Which lines run from the one containing "Returns | Exchanges (362, 2322)" through the end of the entries? Restate them word for word, and only those.

Data items:
== == ==

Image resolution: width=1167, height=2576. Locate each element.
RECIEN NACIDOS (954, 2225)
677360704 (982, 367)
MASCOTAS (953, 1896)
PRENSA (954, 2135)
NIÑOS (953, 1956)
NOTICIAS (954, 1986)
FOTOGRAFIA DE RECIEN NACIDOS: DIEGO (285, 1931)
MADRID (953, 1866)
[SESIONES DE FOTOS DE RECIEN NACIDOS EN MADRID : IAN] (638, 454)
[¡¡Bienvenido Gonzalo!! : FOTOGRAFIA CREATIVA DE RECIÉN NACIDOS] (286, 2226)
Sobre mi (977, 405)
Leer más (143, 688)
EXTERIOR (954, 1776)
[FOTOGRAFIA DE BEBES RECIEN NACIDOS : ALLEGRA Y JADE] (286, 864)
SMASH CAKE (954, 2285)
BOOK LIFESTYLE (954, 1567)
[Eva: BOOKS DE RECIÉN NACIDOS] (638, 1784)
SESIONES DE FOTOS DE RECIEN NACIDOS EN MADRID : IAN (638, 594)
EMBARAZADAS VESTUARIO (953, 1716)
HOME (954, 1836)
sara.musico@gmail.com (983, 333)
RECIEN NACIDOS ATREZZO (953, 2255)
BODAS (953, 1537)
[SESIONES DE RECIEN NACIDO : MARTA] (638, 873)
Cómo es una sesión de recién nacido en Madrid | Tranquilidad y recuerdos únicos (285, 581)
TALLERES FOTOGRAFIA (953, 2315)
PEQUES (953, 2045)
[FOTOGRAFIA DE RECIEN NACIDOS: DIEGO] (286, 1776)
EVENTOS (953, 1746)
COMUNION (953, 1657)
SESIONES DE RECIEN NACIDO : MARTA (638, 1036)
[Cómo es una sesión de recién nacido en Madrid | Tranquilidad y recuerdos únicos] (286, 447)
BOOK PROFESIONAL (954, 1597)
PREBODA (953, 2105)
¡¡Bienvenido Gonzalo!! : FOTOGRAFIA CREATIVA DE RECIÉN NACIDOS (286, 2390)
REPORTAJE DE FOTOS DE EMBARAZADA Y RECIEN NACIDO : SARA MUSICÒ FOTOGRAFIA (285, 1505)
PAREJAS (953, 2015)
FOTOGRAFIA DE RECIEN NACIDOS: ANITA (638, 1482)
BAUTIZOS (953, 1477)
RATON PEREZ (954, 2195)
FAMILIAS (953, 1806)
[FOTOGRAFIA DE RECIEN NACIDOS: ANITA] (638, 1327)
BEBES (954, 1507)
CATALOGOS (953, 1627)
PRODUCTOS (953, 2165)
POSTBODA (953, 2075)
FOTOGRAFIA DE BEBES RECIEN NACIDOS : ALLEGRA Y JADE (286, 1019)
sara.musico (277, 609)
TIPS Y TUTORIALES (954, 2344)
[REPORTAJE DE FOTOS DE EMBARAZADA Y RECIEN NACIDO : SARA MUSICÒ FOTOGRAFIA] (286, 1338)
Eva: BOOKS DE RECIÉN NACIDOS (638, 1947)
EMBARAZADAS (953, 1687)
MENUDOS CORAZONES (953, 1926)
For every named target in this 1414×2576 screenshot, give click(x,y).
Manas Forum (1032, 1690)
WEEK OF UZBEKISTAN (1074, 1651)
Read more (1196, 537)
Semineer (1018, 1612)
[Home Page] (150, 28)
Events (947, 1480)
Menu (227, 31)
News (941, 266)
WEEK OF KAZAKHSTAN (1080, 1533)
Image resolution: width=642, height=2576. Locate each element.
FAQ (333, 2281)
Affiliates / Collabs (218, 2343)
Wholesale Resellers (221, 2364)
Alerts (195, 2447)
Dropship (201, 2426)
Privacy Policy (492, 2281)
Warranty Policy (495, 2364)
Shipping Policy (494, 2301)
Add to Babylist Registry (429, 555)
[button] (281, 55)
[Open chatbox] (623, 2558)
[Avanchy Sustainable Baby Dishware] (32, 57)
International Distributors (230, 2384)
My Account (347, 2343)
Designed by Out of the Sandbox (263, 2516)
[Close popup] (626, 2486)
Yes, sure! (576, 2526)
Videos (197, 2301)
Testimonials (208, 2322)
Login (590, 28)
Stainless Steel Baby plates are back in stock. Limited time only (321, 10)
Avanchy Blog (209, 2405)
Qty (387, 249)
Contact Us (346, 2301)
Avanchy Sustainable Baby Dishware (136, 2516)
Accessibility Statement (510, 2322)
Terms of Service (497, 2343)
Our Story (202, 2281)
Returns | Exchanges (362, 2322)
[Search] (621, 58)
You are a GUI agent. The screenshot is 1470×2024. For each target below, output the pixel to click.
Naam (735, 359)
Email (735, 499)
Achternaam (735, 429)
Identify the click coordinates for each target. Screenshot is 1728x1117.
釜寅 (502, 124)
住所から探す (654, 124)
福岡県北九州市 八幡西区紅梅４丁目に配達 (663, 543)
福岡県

== == ==

OUTPUT OF THE EXERCISE →
Returns | Exchanges (362, 2322)
[Search] (621, 58)
You are a GUI agent. The screenshot is 1470×2024. For each target below, output the pixel to click.
Naam (735, 359)
Email (735, 499)
Achternaam (735, 429)
Identify the click coordinates for each target. Screenshot is 1728x1117.
釜寅 (502, 124)
住所から探す (654, 124)
福岡県北九州市 八幡西区紅梅４丁目に配達 (663, 543)
福岡県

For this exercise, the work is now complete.